# Activity:
Copy the listing word for word, starting at its first line and ending with the line that contains "This screenshot has width=936, height=817.", both ends included. Leave the pictures out of your copy.

# Data records:

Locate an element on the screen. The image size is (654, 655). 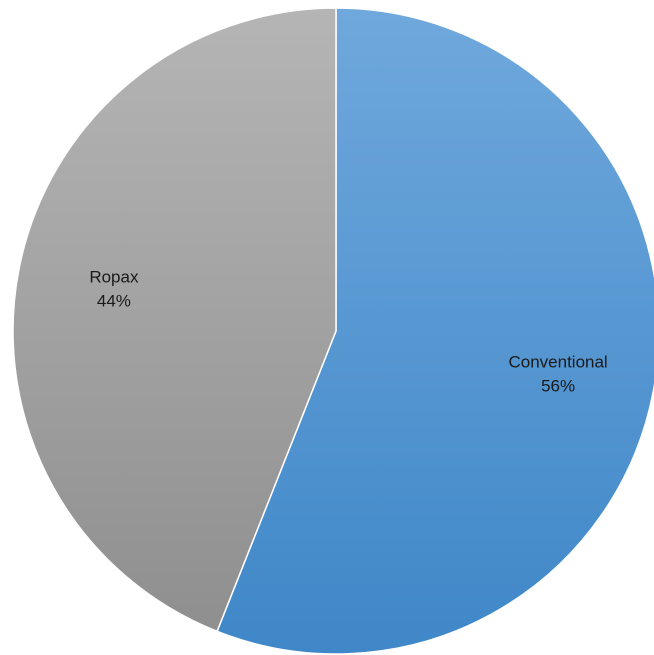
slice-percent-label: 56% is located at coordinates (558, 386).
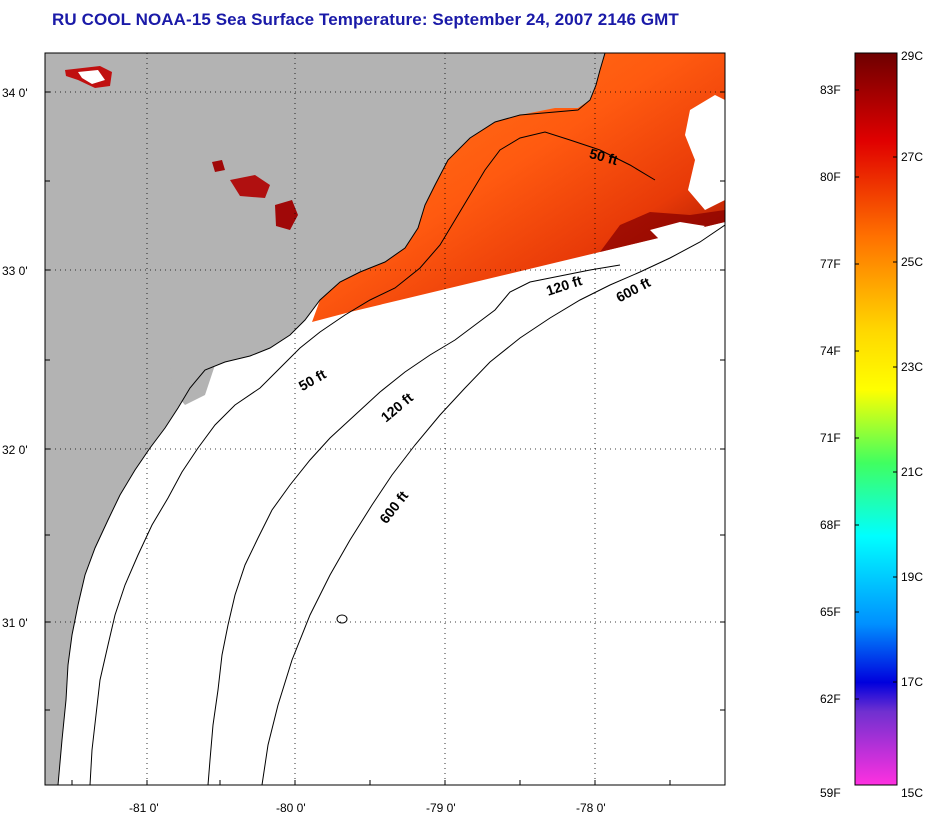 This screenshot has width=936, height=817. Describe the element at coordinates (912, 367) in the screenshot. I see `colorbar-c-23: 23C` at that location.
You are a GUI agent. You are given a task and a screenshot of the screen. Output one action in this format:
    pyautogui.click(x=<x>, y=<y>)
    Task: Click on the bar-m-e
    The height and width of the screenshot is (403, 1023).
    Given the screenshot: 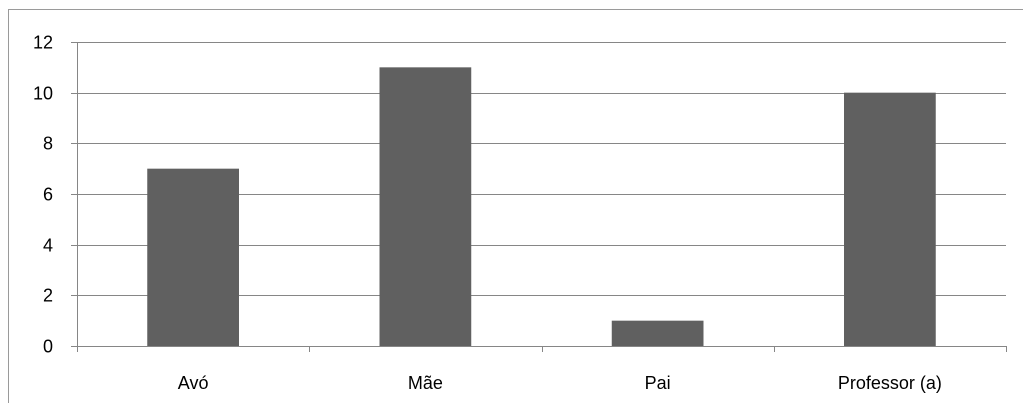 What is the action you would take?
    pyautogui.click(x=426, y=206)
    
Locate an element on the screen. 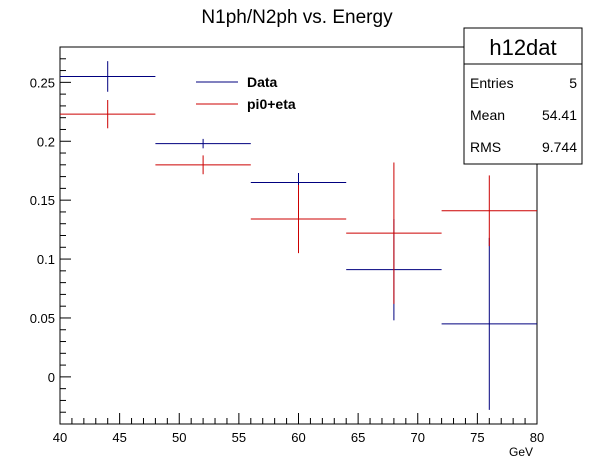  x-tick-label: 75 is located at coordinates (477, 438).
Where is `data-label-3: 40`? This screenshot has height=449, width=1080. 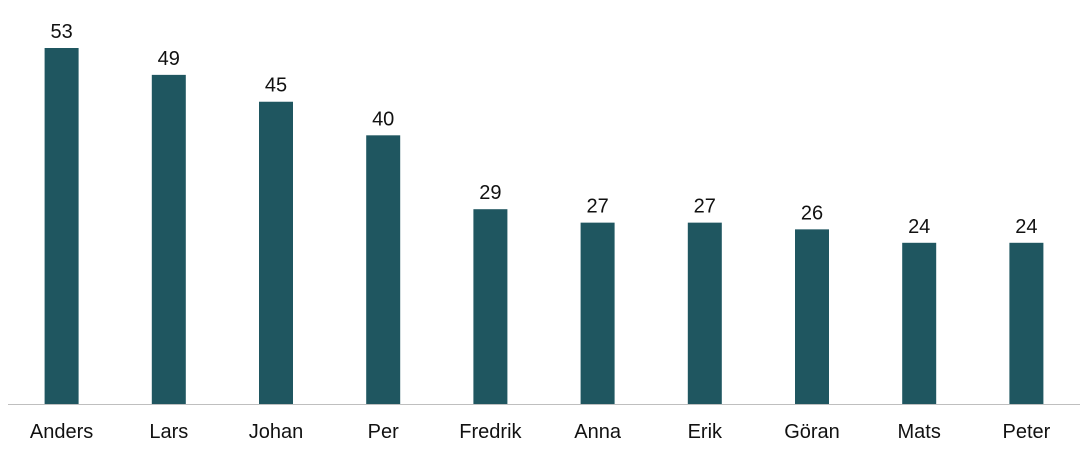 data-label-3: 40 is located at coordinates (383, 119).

# Task result:
Locate an element on the screen. The image size is (654, 655). 
slice-percent-label: 56% is located at coordinates (558, 386).
 This screenshot has width=936, height=817. Describe the element at coordinates (912, 367) in the screenshot. I see `colorbar-c-23: 23C` at that location.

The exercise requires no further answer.